**Task set:**
• a. Edit the Hawker Siddeley text by reproducing it between "Hawker Siddeley, one" and "late in 1920.", inclusive, with "Harry Hawker" changed to "H. G. Hawker".
• b. In the Hawker Siddeley text, which cup did Hawker win by setting the British duration record?

Hawker Siddeley, one of the largest and best-known companies in British aviation, got its start through a bankruptcy. The failed firm, Sopwith Aviation, had been very active during World War I and had built the famous Sopwith Camel fighter plane. Orders from the government dried up following the end of the war, in 1918, and Sopwith found itself struggling. Then the British treasury presented a very large bill for excess profits during the war. Unable to pay it, Sopwith responded by declaring that it was bankrupt. Its assets were taken over by a group of investors led by the test pilot Harry Hawker. His new firm, H. G. Hawker Engineering Company, opened for business late in 1920.

Major Harry Hawker was an Australian, just 31 in 1919, at which time he was the highest paid flier in the world. He was a bicycle mechanic in Australia when he went to England in 1912 and became an aeroplane mechanic. In 1912 he joined the T. 0. M. Sopwith Company, and a year later he came to the United States and flew in "Tim" Woodruff's Nassau Boulevard meet. Hawker returned to England, and about a year later entered the famous "round England flight."

On October 24, 1912, in a Sopwith biplane, designed after the pattern of the American Wright, and driven by a 40 horse-power ABC engine, he put up the British duration record to 8 hours and 23 minutes, thus winning the Michelin Cup for that year. On May 31, 1913, in a Sopwith tractor biplane, with an 80 horse-power Gnome engine, he put up the British altitude record for a pilot alone to 11,450 feet, and on June 16 of the same year, in the same machine, he hung up a record, with one passenger, of 12,900 feet. On the same day he took up two passengers to 10,600 feet, and on July 27 took up three passengers to 8,400 feet, all of which were British records.

**Data rows:**
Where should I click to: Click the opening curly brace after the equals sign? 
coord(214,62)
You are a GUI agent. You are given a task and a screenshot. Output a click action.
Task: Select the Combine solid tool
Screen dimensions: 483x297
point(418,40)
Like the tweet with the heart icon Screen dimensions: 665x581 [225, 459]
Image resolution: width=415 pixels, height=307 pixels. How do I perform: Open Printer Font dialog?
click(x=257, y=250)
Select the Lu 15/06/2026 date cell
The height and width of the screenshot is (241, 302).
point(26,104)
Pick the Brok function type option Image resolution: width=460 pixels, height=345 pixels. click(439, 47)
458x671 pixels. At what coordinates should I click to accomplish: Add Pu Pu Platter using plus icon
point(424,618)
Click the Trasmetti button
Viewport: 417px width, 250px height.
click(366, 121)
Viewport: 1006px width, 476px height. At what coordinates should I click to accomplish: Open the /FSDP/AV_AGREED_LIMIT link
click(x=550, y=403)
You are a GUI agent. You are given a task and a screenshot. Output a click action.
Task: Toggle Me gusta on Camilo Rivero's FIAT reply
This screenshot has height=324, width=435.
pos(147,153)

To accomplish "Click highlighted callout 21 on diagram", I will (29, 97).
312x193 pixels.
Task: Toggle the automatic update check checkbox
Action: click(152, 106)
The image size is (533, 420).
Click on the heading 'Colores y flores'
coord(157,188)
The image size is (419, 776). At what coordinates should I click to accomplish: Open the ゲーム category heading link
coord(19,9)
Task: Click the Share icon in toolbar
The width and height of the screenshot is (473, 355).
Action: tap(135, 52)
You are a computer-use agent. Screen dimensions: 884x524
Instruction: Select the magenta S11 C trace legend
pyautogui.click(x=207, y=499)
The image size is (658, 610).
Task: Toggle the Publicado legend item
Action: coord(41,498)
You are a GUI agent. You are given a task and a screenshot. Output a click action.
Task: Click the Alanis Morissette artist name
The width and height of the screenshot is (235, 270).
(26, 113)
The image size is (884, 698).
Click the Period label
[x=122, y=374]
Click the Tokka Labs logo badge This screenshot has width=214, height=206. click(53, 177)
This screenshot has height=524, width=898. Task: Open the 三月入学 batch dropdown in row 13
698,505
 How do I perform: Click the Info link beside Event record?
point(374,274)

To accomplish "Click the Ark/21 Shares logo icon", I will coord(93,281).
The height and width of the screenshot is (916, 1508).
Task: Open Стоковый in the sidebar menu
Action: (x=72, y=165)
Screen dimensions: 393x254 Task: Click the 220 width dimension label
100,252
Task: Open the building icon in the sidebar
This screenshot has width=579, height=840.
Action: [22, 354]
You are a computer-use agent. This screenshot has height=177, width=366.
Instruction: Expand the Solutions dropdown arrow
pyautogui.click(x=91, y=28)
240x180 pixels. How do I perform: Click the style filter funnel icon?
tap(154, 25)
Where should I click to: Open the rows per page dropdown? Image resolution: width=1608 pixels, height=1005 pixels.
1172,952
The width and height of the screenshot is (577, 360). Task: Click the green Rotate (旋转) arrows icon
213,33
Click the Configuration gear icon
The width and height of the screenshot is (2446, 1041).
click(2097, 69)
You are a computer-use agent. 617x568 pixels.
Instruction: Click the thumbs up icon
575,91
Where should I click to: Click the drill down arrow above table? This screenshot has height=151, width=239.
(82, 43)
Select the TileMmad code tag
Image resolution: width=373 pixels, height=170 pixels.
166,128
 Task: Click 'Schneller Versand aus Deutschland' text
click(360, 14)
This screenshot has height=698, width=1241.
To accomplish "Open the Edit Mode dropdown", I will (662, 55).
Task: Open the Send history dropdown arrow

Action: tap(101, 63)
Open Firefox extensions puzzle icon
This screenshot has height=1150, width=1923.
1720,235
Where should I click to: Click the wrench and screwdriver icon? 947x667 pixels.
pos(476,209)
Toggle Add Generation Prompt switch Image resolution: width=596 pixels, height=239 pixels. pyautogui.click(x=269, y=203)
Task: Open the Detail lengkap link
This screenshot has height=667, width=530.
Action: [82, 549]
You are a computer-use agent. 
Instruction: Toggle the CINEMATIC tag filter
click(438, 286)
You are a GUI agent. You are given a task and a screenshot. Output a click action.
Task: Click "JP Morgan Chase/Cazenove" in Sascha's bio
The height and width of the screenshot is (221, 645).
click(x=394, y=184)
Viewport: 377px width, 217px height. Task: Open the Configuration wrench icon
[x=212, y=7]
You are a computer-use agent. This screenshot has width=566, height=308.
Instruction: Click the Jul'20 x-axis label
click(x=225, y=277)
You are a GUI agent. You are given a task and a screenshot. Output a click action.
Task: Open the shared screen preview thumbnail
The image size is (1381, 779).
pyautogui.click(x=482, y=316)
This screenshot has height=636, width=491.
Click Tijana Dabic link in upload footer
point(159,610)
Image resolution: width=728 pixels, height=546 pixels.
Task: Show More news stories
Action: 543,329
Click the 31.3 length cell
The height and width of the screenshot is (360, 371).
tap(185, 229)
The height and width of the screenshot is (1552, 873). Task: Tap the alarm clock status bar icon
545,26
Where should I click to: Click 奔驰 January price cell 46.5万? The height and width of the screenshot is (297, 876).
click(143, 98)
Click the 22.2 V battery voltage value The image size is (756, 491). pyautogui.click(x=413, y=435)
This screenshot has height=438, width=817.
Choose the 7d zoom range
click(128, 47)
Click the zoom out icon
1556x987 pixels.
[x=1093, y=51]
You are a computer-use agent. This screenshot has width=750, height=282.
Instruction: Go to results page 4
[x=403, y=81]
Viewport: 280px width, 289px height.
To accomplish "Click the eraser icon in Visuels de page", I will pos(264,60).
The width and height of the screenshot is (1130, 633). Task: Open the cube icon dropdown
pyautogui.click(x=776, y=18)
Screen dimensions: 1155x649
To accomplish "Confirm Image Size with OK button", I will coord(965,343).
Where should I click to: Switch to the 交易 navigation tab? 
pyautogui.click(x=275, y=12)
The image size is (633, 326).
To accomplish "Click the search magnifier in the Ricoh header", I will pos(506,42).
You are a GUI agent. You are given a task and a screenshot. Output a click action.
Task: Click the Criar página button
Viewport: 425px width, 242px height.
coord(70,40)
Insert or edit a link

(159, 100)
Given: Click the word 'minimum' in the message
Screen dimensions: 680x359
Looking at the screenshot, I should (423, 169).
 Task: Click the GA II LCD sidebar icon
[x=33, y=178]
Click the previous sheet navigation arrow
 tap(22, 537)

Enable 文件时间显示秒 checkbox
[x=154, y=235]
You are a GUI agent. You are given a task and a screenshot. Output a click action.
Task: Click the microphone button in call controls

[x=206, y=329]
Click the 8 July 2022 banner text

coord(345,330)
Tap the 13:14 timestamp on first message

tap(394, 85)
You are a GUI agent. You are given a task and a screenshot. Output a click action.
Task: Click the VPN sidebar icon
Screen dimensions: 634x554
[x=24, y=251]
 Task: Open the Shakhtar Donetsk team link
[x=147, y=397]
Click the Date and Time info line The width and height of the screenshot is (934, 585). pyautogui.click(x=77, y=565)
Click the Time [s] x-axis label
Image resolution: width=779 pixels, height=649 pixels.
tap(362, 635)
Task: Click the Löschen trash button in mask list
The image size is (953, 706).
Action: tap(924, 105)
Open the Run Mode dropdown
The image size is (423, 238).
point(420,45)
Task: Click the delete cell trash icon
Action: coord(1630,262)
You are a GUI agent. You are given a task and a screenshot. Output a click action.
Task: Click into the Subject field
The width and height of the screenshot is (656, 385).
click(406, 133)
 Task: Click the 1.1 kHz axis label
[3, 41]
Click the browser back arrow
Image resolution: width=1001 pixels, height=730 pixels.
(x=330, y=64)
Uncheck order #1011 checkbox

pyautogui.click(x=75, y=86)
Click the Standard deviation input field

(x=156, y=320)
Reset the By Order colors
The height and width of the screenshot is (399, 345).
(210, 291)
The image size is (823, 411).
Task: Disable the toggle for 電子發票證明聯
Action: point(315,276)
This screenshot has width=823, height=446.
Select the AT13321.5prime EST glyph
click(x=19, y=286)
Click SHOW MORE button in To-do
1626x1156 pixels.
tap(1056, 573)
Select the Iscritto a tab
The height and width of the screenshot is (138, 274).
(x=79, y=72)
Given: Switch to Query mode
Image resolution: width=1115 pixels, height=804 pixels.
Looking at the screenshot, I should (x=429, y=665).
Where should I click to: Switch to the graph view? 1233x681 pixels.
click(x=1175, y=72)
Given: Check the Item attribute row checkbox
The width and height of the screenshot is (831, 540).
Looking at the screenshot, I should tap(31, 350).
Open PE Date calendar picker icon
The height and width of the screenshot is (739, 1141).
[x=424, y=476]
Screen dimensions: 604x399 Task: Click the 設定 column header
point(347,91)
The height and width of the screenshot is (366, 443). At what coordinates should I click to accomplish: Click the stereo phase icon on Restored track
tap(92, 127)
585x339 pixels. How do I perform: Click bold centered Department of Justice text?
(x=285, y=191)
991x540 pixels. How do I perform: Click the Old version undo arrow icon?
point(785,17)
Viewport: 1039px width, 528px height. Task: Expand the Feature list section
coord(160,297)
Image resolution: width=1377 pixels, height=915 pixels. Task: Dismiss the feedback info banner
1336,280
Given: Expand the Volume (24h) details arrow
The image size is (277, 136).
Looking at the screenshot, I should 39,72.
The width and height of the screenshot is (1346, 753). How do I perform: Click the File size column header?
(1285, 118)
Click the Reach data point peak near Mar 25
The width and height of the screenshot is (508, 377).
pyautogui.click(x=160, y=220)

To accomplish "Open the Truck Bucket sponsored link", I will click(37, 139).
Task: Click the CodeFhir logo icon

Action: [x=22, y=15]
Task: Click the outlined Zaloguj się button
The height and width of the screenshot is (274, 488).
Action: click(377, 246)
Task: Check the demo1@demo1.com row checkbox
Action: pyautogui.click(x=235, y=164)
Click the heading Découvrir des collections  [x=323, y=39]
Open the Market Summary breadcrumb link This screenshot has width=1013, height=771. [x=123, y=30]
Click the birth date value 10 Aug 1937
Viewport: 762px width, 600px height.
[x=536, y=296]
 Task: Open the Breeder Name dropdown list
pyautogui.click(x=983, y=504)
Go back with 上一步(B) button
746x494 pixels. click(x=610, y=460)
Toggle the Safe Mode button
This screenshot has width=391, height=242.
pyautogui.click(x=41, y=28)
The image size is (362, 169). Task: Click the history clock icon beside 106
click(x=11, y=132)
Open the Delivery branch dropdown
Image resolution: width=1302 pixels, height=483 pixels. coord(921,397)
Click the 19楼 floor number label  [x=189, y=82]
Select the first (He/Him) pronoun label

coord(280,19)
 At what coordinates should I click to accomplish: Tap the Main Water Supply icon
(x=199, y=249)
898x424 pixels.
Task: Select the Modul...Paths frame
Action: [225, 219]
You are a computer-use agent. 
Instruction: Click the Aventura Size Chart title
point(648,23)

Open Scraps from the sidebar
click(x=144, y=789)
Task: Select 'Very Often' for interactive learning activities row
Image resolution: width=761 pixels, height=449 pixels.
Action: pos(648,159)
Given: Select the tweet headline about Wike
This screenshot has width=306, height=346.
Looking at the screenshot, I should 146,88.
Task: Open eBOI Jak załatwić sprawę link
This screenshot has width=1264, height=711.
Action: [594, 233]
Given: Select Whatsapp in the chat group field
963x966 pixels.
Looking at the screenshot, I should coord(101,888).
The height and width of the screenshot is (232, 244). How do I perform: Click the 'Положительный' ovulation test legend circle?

**Outputs by task:**
• a.
Hawker Siddeley, one of the largest and best-known companies in British aviation, got its start through a bankruptcy. The failed firm, Sopwith Aviation, had been very active during World War I and had built the famous Sopwith Camel fighter plane. Orders from the government dried up following the end of the war, in 1918, and Sopwith found itself struggling. Then the British treasury presented a very large bill for excess profits during the war. Unable to pay it, Sopwith responded by declaring that it was bankrupt. Its assets were taken over by a group of investors led by the test pilot H. G. Hawker. His new firm, H. G. Hawker Engineering Company, opened for business late in 1920.

• b. The Michelin Cup.